(Source records)
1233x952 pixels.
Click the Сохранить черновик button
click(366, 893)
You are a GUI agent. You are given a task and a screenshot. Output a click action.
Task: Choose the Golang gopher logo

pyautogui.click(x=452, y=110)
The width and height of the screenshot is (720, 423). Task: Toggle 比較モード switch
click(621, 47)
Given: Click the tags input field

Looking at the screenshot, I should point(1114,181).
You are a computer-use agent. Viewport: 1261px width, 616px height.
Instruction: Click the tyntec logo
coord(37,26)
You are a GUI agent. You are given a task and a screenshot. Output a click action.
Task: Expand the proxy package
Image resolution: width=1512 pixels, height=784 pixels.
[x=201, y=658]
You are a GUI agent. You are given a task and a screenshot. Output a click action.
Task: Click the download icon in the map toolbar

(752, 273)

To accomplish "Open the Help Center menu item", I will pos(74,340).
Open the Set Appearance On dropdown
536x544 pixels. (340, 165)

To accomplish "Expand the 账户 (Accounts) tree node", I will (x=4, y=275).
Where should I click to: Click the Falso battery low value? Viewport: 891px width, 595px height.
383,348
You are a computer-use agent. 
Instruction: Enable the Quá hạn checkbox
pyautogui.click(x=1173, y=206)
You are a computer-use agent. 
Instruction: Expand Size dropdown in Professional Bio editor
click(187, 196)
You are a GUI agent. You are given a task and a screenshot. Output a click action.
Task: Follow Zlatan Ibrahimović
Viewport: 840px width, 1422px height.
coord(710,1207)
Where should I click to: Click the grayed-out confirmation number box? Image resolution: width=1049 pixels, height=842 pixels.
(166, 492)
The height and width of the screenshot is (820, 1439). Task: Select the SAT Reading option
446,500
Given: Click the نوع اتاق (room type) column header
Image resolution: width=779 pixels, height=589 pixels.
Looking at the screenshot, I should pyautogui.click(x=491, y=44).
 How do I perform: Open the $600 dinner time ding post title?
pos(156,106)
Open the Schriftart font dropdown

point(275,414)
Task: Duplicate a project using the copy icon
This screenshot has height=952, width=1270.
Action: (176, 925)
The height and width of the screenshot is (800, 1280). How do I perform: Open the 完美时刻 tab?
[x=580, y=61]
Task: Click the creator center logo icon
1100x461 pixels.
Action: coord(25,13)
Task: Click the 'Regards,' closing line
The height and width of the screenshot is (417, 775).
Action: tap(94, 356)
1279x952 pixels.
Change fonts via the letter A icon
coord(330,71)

> _Activity_
List each line of the entries that holds the string "will".

> _Finished task_
To accomplish "Open the Help Center menu item", I will pos(74,340).
To accomplish "Expand the 账户 (Accounts) tree node", I will (x=4, y=275).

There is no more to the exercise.